YOUR OBJECTIVE: Copy the passage on home shopping and mortgage choice word for word, starting at "When a house" and ending at "make consumers smarter?".

Imagine three different consumers are each looking for a new house. Consumer #1 is a quick decision maker and cares most that her home has high ceilings and a big, fancy kitchen. Consumer #2 is a "smart shopper" who thoroughly evaluates all relevant information available about a prospective home, including the price, neighborhood, number of bedrooms and bathrooms, closet space, quality of amenities (e.g., flooring, countertops, bathtubs, etc.), proximity to public services, school quality, crime rates, etc. She tries to see all properties on the market, in a number of different areas, multiple times because she is afraid that she might later regret her decision. Consumer #3 focuses on only a few aesthetic factors in a prospective house, such as the square footage and landscaping.

When a house is selected, each consumer must decide how to finance her new home. Which of these consumers is most likely to choose the best mortgage loan product, given their financial needs? After all, Consumer #2, the thorough shopper, is most likely to utilize a careful, rational decision-making process, while Consumers #1 and #3 appear to be the least focused on full information.

In a recent study of home shopping and mortgage choice behaviors, we question the intuitive assumption that Consumer #2 will make better decisions based on the effort she puts into decisions and the rationality of her decision-making process. This is an important consideration for real estate professionals, as agents often have an opportunity to influence consumers' mortgage decision-making process. So we ask: Does expending more effort make consumers smarter?

INFORMATION PROVIDED:
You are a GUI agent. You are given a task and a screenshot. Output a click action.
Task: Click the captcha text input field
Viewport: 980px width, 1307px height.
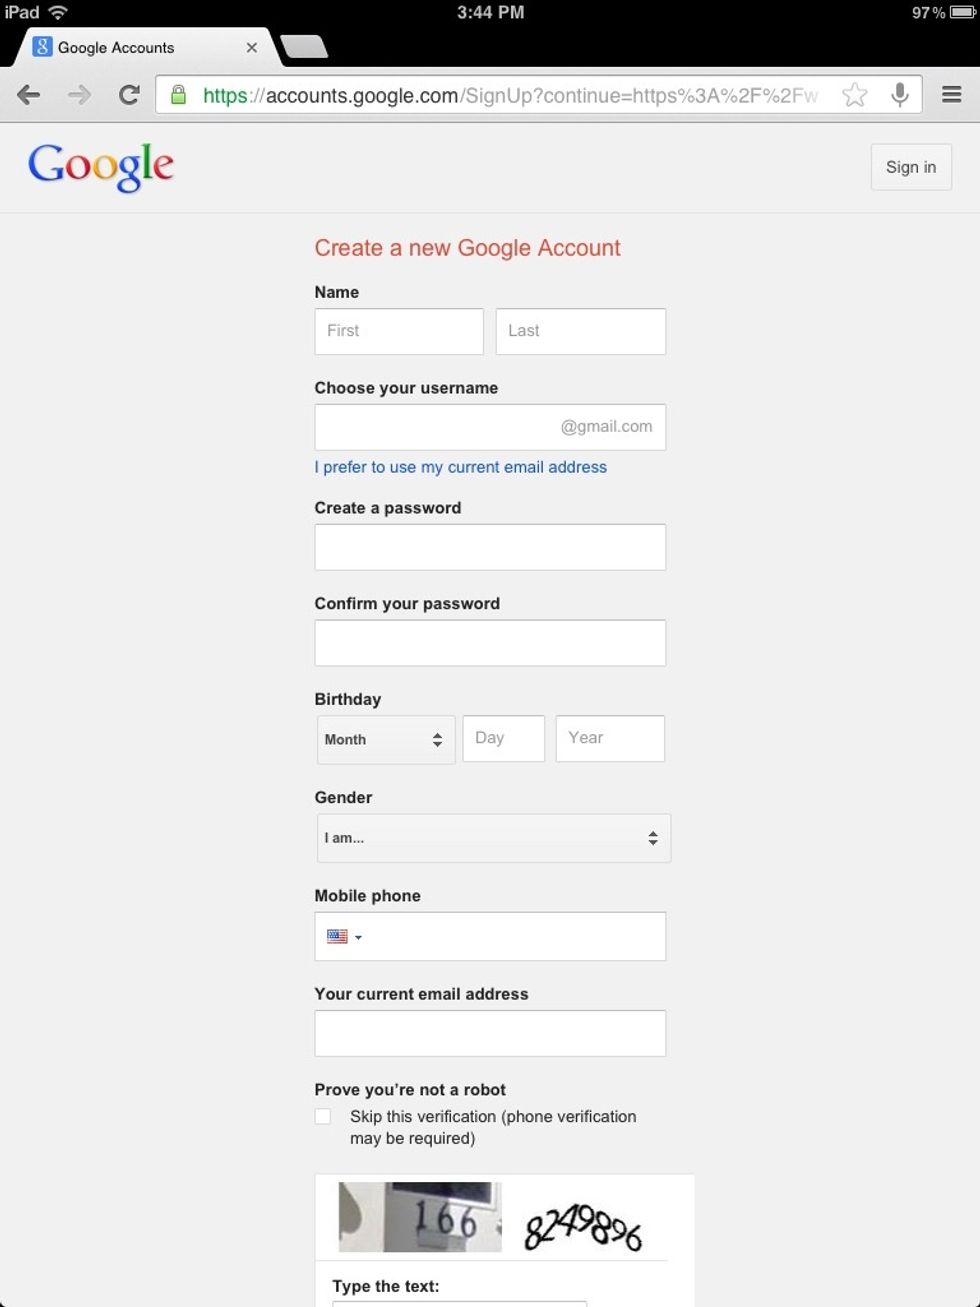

ANSWER:
When a house is selected, each consumer must decide how to finance her new home. Which of these consumers is most likely to choose the best mortgage loan product, given their financial needs? After all, Consumer #2, the thorough shopper, is most likely to utilize a careful, rational decision-making process, while Consumers #1 and #3 appear to be the least focused on full information.

In a recent study of home shopping and mortgage choice behaviors, we question the intuitive assumption that Consumer #2 will make better decisions based on the effort she puts into decisions and the rationality of her decision-making process. This is an important consideration for real estate professionals, as agents often have an opportunity to influence consumers' mortgage decision-making process. So we ask: Does expending more effort make consumers smarter?